[Soal 1]
Susun baris-baris data, mulai dari baris yang memuat "You are a GUI" hingga baris yang memuat "pyautogui.click(x=57, y=45)", menjadi tabel Markdown dengan kolom "Nomor" dan "Isi Baris". Lewati baris kosong dan jangan sertakan gambar.

[Teks Acuan]
______

Menurut MPR sendiri, dasar pemikiran yang melatarbelakangi dilakukannya perubahan UUD 1945 antara lain:[2]

1. UUD 1945 membentuk struktur ketatanegaraan yang bertumpu pada kekuasaan tertinggi di tangan MPR yang sepenuhnya melaksanakan kedaulatan rakyat.

2. UUD 1945 memberikan kekuasaan yang sangat besar kepada pemegang kekuasaan eksekutif (Presiden).

3. UUD 1945 mengandung pasal-pasal yang terlalu “luwes” sehingga dapat menimbulkan lebih dari satu tafsiran (multitafsir).

4. UUD 1945 terlalu banyak memberikan kewenangan kepada kekuasaan Presiden untuk mengatur hal-hal penting dengan undang-undang.

5. Rumusan UUD 1945 tentang semangat penyelenggara negara belum cukup didukung ketentuan konstitusi yang memuat aturan dasar tentang kehidupan yang demokratis, supremasi hukum, pemberdayaan rakyat, penghormatan HAM, dan otonomi daerah.

Adapun contoh-contoh konkret yang menunjukkan ketiadaan aturan yang jelas, seperti: [3]

  1. Tidak adanya saling mengawasi dan saling mengimbangi (checks and balances) antarlembaga Negara dan kekuasaan terpusat pada Presiden.
  2. Infrastruktur politik yang dibentuk, antara lain partai politik dan organisasi masyarakat, kurang mempunyai kebebasan berekspresi sehingga tidak dapat berfungsi sebagaimana mestinya.

______

[Butir tersimpan dari sebuah koleksi]
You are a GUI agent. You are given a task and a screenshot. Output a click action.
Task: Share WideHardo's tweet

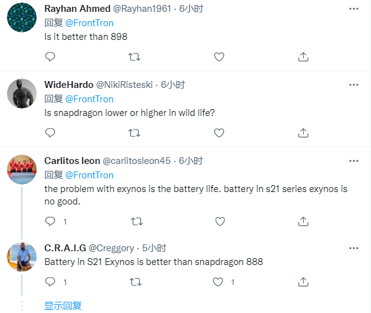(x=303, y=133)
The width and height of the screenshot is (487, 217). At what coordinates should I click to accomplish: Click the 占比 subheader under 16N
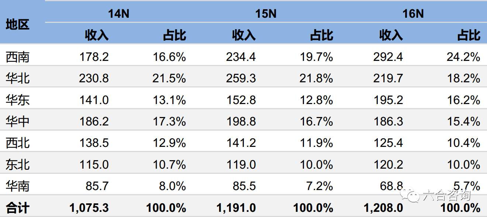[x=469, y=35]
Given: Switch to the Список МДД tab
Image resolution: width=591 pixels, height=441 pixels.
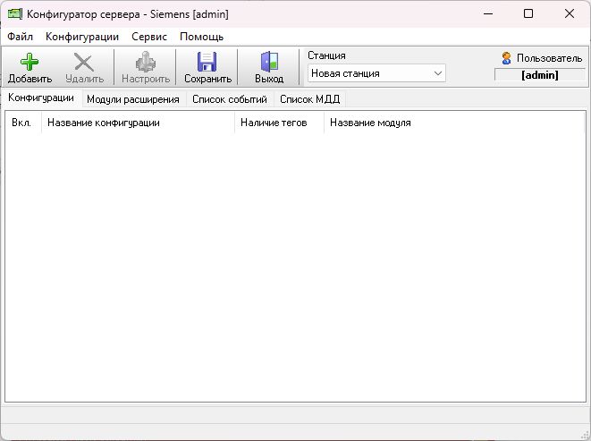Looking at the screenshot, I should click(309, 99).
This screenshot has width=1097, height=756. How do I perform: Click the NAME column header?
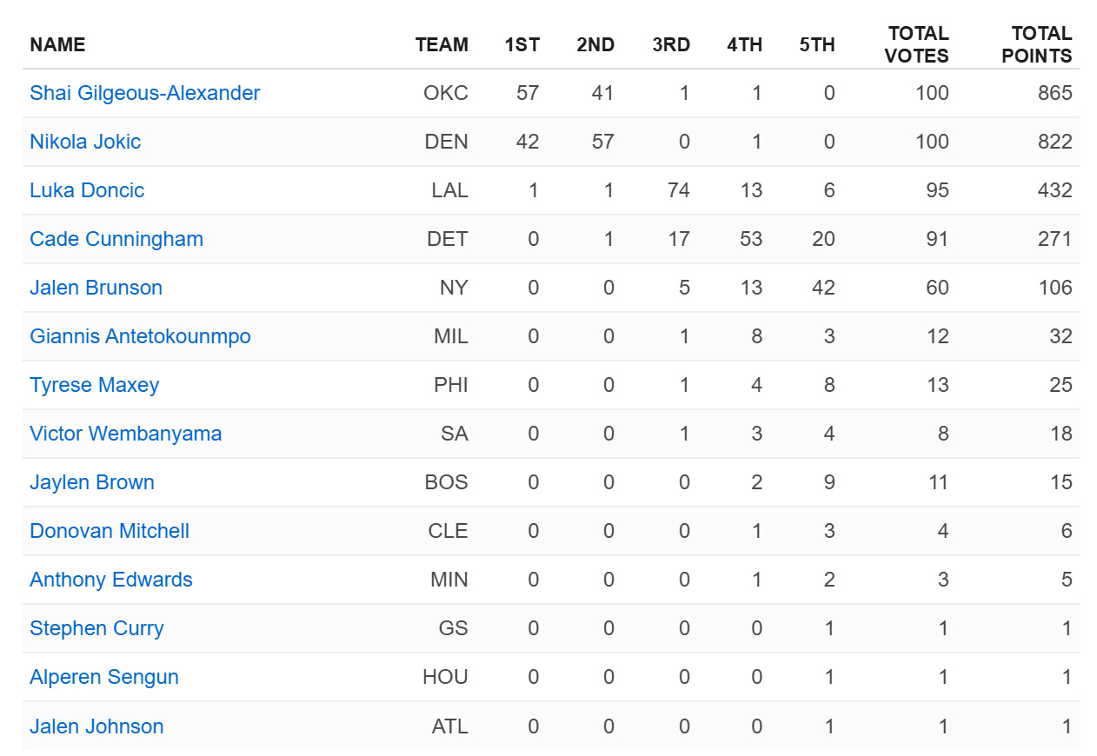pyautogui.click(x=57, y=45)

______

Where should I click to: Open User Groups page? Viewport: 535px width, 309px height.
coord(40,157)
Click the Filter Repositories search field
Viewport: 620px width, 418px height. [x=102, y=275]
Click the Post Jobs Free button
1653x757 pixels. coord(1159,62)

______

[Soal 2]
Kembalikan teks tentang perubahan UUD 1945 secara utuh tanpa mengubah apa pun.

[Jawaban Soal 1]
| Nomor | Isi Baris |
|---|---|
| 1 | You are a GUI agent. You are given a task and a screenshot. Output a click action. |
| 2 | Task: Share WideHardo's tweet |
| 3 | (x=303, y=133) |
| 4 | The width and height of the screenshot is (487, 217). At what coordinates should I click to accomplish: Click the 占比 subheader under 16N |
| 5 | [x=469, y=35] |
| 6 | Given: Switch to the Список МДД tab |
| 7 | Image resolution: width=591 pixels, height=441 pixels. |
| 8 | Looking at the screenshot, I should click(309, 99). |
| 9 | This screenshot has width=1097, height=756. How do I perform: Click the NAME column header? |
| 10 | pyautogui.click(x=57, y=45) |

[Jawaban Soal 2]
Menurut MPR sendiri, dasar pemikiran yang melatarbelakangi dilakukannya perubahan UUD 1945 antara lain:[2]

1. UUD 1945 membentuk struktur ketatanegaraan yang bertumpu pada kekuasaan tertinggi di tangan MPR yang sepenuhnya melaksanakan kedaulatan rakyat.

2. UUD 1945 memberikan kekuasaan yang sangat besar kepada pemegang kekuasaan eksekutif (Presiden).

3. UUD 1945 mengandung pasal-pasal yang terlalu “luwes” sehingga dapat menimbulkan lebih dari satu tafsiran (multitafsir).

4. UUD 1945 terlalu banyak memberikan kewenangan kepada kekuasaan Presiden untuk mengatur hal-hal penting dengan undang-undang.

5. Rumusan UUD 1945 tentang semangat penyelenggara negara belum cukup didukung ketentuan konstitusi yang memuat aturan dasar tentang kehidupan yang demokratis, supremasi hukum, pemberdayaan rakyat, penghormatan HAM, dan otonomi daerah.

Adapun contoh-contoh konkret yang menunjukkan ketiadaan aturan yang jelas, seperti: [3]

  1. Tidak adanya saling mengawasi dan saling mengimbangi (checks and balances) antarlembaga Negara dan kekuasaan terpusat pada Presiden.
  2. Infrastruktur politik yang dibentuk, antara lain partai politik dan organisasi masyarakat, kurang mempunyai kebebasan berekspresi sehingga tidak dapat berfungsi sebagaimana mestinya.